● DOCUMENT PASSAGE

As the food service and hospitality industries invest more and more in technology to help them cut down on waste, we caught up with Marc Zornes, co-founder and CEO of Winnow, a food waste solution that uses AI to tackle this important issue.
Winnow was founded with the simple belief that food is too valuable to waste. Measuring food waste is a challenge for all commercial kitchens, with up to 20% of all food purchased now ending up in the bin.
Winnow develops AI tools to help chefs in large businesses such as hotels, contracting caterers, casinos, and cruise ships to run more profitable and sustainable kitchens by cutting food waste in half. Our analytics platform and reporting suite helps teams pinpoint waste quickly, allowing enterprises to drive significant waste reductions at scale.
Simple and intuitive to use, our Winnow Vision product comprises a motion sensor camera and connected digital scale. The bin is placed on the scale, team members throw food away in the usual way, and the camera captures pictures of the food that’s been binned.

● TASK REQUIREMENTS
A. Say whether each statement agrees with the Winnow passage, answering yes or no and quoting the exact words of the passage that decide it. (i) Marc Zornes is the sole founder of Winnow. (ii) Up to 20% of all food bought by commercial kitchens is thrown away. (iii) The Winnow Vision product includes a motion sensor camera and a connected digital scale.
B. Reproduce the stretch of the Winnow passage from "Simple and intuitive" through "that’s been binned.".

● PROVIDED MATERIAL
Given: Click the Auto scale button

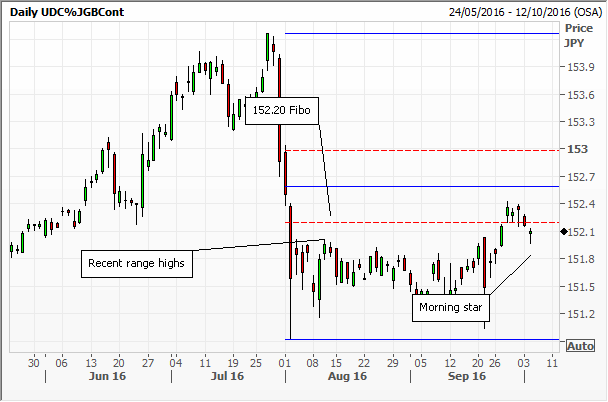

...

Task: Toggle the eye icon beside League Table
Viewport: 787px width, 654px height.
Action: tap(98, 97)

--

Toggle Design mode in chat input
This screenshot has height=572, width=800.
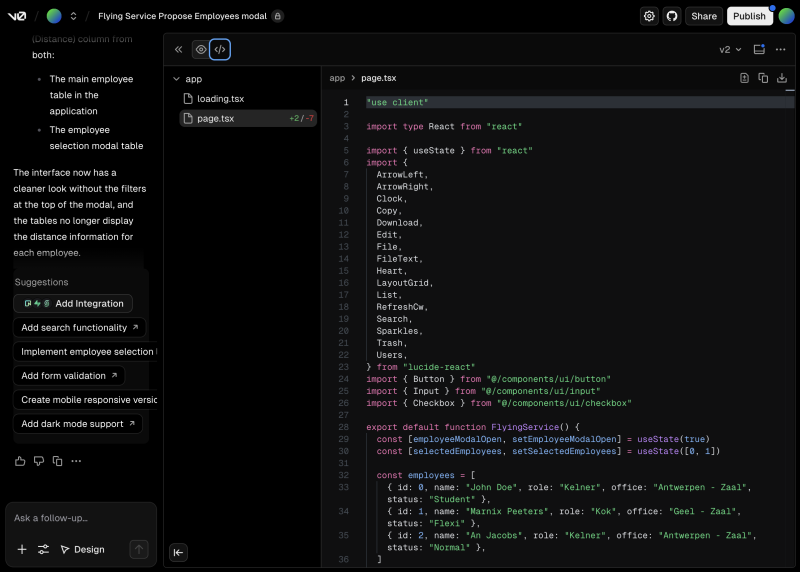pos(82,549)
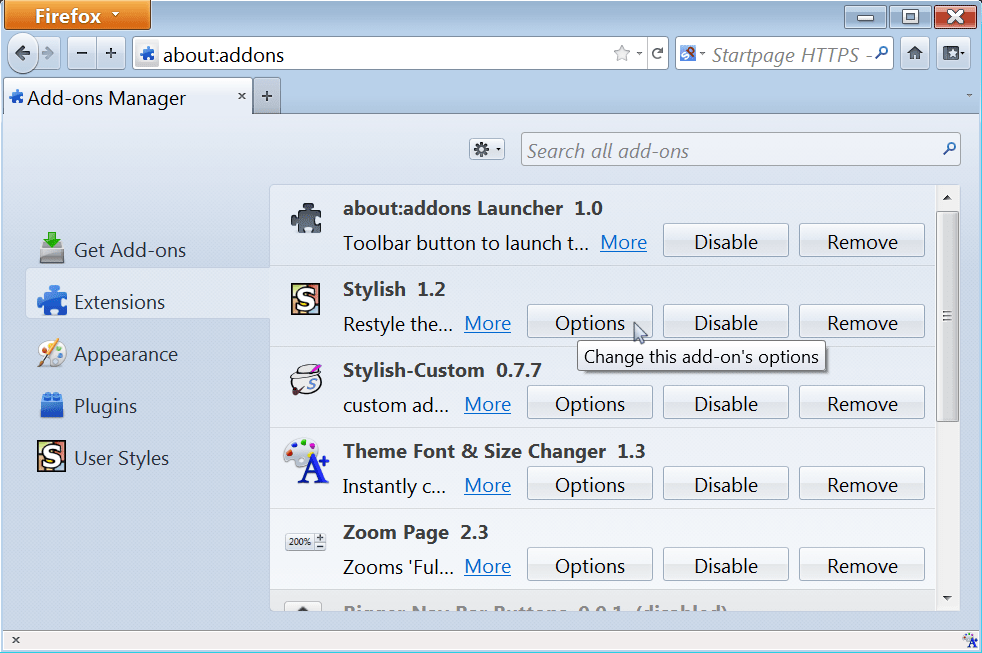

● ANSWER SECTION
A.
(i) No: "co-founder and CEO of Winnow"
(ii) Yes: "up to 20% of all food purchased now ending up in the bin"
(iii) Yes: "comprises a motion sensor camera and connected digital scale"

B.
Simple and intuitive to use, our Winnow Vision product comprises a motion sensor camera and connected digital scale. The bin is placed on the scale, team members throw food away in the usual way, and the camera captures pictures of the food that’s been binned.